A federal judge has approved a settlement designed to make sure that Subway’s Footlong sandwiches are actually a foot long. 

The sandwich giant agreed in October to certain practice changes to ensure that customers don’t get shortchanged an inch on their 12-inch sandwiches. The settlement was finalized and approved last week.

According to the agreement, Subway will pay attorneys for the plaintiffs $525,000 for legal costs. It will also pay $500 apiece for each of the 10 people who led the class action. No claims were awarded to any other members of the class action.

The settlement, which has been in the works for two years, will require Subway franchisees to use a tool to measure bread in its restaurants and ensure that sandwiches are either six or 12 inches. The franchisor will also include sandwich length as part of its inspections and would institute penalties for violations.

The settlement is an outgrowth of a 2013 social media uproar, after a teenager in Australia posted a picture to Facebook claiming that his Footlong sandwich was only 11 inches.

The post went viral and generated media attention. Attorneys began investigating and filing lawsuits in various courts. The two sides decided to mediate, and while that session did not resolve the case, “the plaintiffs realized that their claims were quite weak” once that session was over, U.S. District Judge Lynn Adelman wrote in her order.

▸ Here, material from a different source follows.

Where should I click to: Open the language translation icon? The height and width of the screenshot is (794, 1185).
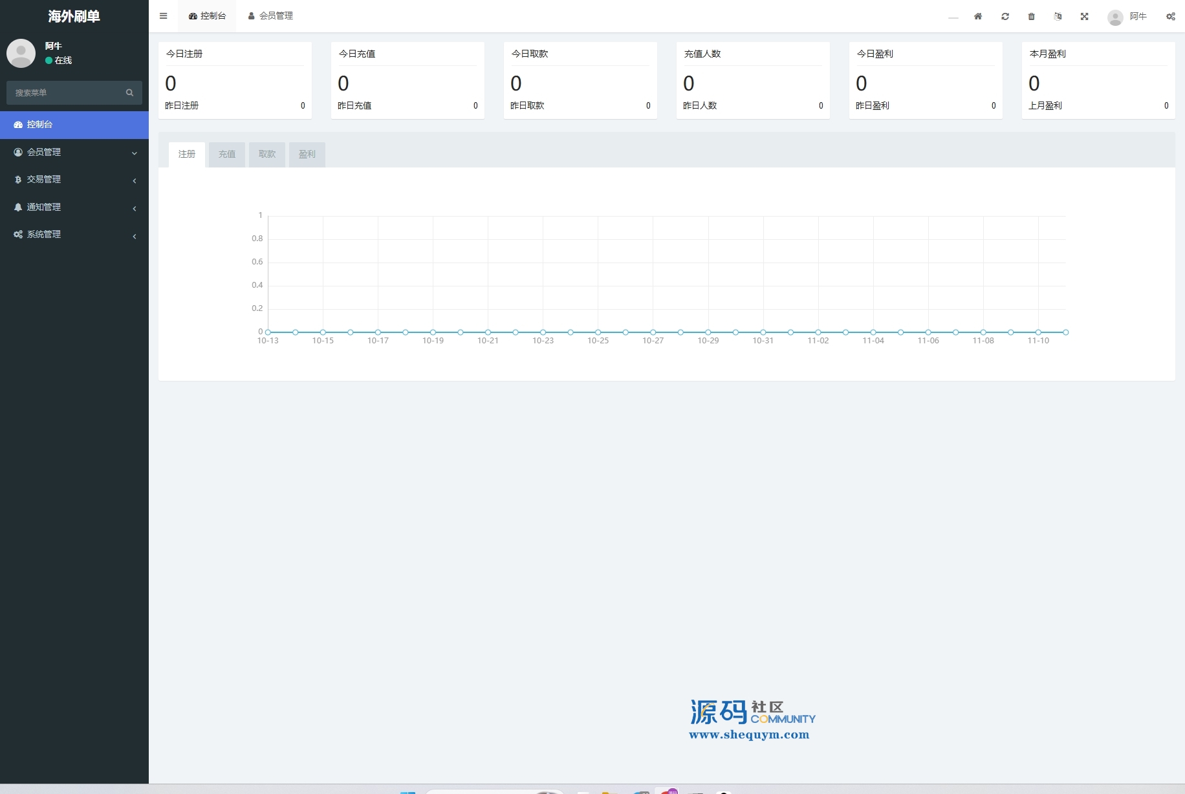1058,17
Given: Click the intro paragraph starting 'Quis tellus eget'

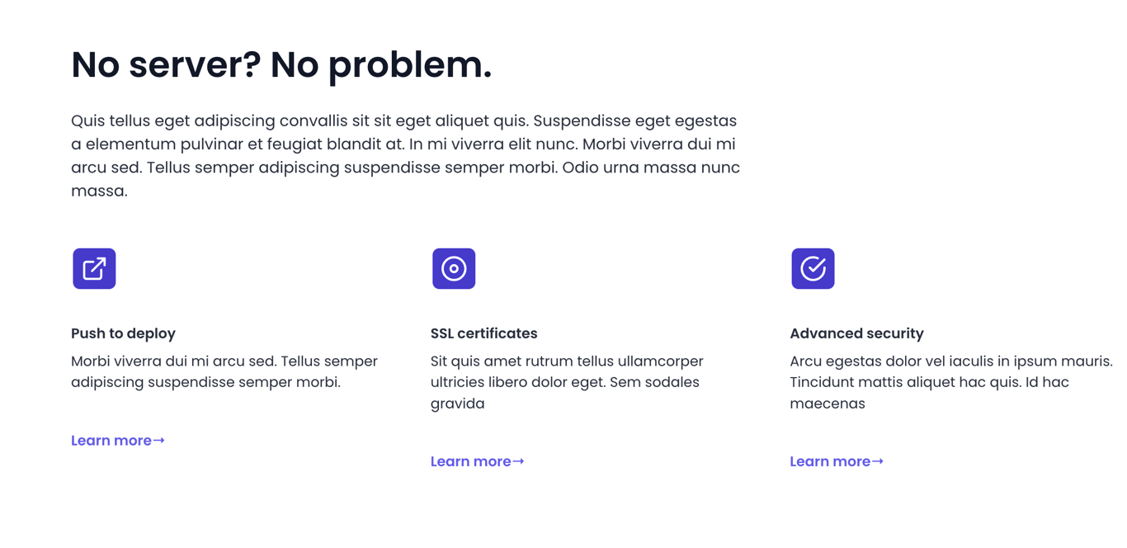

Plaintiffs then focused on efforts to ensure that Subway adopted measures to ensure its sandwiches are the proper length.

Adelman wrote that the chain’s own testing found that the “vast majority of bread sold in Subway restaurants was at least 12 inches long,” and that most of the shortchanged bread was less than a quarter of an inch shorter. In addition, raw dough sticks used to bake the bread weighed the same.

Raw dough sticks arrive at Subway restaurants frozen, and are then thawed, stretched, allowed to rise and baked, she wrote. “Natural variability” in that process leads to some of the loaves being slightly shorter and wider. 

“But, because all loaves are baked from the same quantity of dough, each loaf contains the same quantity of ingredients,” Adelman wrote. “Thus, a customer who received a baked loaf that was shorter than 12 inches did not receive any less bread than he or she would have if the loaf measured exactly 12 inches.”